Une brise d’une douceur inhabituelle souffle sur les bords de Seine et la place Mohammed-V. En ce jeudi 12 novembre, il règne un climat d’effervescence au huitième étage de l’Institut du monde arabe (IMA), derrière les moucharabiehs de la façade sud ardemment voulus par l’architecte Jean Nouvel. Voir sans être vu : c’est le principe des diaphragmes mécaniques qui filtrent la lumière. Une demi-douzaine de membres des services spéciaux qataris se glissent, à pas feutrés, dans le grand bureau d’angle de Jack Lang qui surplombe les quais. Inspection de routine à la veille de la visite du chef du gouvernement qatari. Qui pouvait imaginer l’immense déflagration du jour d’après ? Malgré les funestes attentats du « vendredi noir », la visite du Premier ministre du Qatar à l’IMA sera maintenue le surlendemain. Il y va de l’impérieuse nécessité de maintenir le dialogue avec les pays du Golfe sur fond d’urgence de « déradicalisation ».

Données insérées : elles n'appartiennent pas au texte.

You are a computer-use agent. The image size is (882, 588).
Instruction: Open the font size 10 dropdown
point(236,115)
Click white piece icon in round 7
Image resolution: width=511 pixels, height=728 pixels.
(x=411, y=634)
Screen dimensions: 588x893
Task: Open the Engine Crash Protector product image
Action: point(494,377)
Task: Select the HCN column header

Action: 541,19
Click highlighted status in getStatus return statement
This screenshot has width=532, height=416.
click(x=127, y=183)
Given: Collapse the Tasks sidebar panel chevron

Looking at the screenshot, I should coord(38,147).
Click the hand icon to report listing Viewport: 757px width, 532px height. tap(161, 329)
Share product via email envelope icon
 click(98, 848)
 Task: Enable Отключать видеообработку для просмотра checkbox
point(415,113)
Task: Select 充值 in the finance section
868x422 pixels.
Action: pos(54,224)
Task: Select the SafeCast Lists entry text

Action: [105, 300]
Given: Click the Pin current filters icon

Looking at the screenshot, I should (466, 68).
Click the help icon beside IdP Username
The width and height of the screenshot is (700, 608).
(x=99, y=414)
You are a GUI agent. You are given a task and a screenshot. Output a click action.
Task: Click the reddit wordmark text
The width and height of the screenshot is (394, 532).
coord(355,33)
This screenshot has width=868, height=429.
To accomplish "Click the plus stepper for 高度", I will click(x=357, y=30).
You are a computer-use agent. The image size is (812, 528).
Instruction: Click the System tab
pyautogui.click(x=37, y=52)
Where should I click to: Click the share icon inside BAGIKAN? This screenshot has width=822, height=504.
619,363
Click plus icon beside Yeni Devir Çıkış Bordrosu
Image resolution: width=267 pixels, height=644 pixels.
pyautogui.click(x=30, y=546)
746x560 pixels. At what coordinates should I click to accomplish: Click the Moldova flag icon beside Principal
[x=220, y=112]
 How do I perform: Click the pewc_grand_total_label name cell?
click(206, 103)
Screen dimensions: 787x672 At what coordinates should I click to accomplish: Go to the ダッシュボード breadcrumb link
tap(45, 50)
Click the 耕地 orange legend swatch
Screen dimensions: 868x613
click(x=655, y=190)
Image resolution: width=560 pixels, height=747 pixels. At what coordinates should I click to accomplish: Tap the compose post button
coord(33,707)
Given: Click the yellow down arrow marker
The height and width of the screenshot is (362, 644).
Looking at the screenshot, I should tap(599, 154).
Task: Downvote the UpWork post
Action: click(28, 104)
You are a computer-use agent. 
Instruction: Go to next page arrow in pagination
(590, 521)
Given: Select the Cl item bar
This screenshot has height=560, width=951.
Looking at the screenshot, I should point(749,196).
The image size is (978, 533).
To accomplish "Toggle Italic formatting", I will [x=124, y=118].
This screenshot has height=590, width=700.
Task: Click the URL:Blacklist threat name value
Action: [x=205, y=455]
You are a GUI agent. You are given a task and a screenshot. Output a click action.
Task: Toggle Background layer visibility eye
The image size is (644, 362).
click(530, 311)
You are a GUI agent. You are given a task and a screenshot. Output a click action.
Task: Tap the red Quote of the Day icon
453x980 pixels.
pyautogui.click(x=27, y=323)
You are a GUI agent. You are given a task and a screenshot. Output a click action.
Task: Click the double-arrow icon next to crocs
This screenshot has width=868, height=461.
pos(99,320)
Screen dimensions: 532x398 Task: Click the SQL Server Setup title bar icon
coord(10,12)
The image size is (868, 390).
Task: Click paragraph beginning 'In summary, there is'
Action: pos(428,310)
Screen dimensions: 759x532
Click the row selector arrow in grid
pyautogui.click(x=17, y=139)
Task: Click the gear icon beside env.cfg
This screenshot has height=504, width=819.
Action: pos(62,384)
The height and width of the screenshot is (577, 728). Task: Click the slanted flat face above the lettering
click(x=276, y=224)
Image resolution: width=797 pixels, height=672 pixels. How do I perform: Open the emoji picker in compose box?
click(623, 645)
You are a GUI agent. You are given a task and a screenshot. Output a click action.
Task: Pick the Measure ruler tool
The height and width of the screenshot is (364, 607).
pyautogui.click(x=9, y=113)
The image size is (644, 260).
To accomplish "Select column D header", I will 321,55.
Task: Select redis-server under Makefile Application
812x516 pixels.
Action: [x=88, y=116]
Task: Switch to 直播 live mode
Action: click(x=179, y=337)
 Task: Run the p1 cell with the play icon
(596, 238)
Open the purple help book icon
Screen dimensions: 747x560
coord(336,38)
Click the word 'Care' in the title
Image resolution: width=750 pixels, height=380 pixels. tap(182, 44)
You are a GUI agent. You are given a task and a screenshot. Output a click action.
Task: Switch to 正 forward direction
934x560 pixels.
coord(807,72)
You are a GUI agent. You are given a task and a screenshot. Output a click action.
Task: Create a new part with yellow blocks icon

« Que le wahhabisme soit né historiquement en Arabie saoudite n’est pas une découverte », soupire Jack Lang en réponse à la montée des doutes sur les relations privilégiées de la France avec l’Arabie saoudite et le Qatar, deux pays accusés de financer indirectement le fondamentalisme sunnite. Trois ans après son arrivée à la tête de l’IMA, alors en pleine dérive, et tout auréolé du succès public de sa politique de relance, l’ancien ministre de la Culture de François Mitterrand, 76 ans, temporise. « Le wahhabisme n’est pas né d’hier. Que cette vision intégriste ait une influence dans différents pays arabes est incontestable. Mais il faut se garder des amalgames », nuance-t-il au lendemain de la visite du Premier ministre qui s’est conclue par un don de 2 millions d’euros. Une manne inespérée, destinée à la rénovation du bâtiment, au moment où l’institution trentenaire voit sa subvention rognée par le Quai d’Orsay. « Il y a salafisme et salafisme… » Mais n’en reconnaît pas moins que les attentats du 13 novembre rendent la tâche de l’IMA à la fois plus indispensable et plus compliquée. « On ne peut pas mettre l’Arabie saoudite et le Qatar sur le même plan. Leurs régimes politiques sont très différents », insiste le président de l’institut.
Une institution fragile
« Je ne fais pas de courbettes. Le roi du Maroc nous soutient beaucoup. Mais l’Arabie saoudite ne donne pas un centime », s’emporte-t-il quand on jette le doute sur les « mécènes idéologiques de la culture islamiste ». « Il n’y a plus de pays contributeur arabe, stricto sensu, depuis longtemps. C’est très bien ainsi. Même si on vit pauvrement, on vit librement. » De fait, nommé en 1996 par Jacques Chirac à la présidence d’une institution en pleine crise, Camille Cabana avait décidé d’en finir avec les cotisations annuelles des pays de la Ligue arabe, qui arrivaient toujours en retard et la mettaient en déficit chronique. Il leur a demandé de verser leurs arriérés à un fonds de dotation placé (de 50 millions d’euros) qui assure aujourd’hui une certaine trésorerie. Néanmoins avec un budget annuel plafonné à 23 millions d’euros (financé à 60% par le Quai d’Orsay), l’IMA a dû doper ses ressources propres face aux restrictions budgétaires. « Jack Lang a redonné une épaisseur à l’Institut, mais il ne comprend pas qu’il n’y a plus d’argent : c’est une question de génération, soupire un budgétaire, tout en fustigeant la « diplomatie de salon » du patron de l’IMA. Jack est totalement autonome : il va parler en direct à Hollande, mais on n’a pas besoin de lui pour avoir des relations avec le Qatar et l’Arabie saoudite. »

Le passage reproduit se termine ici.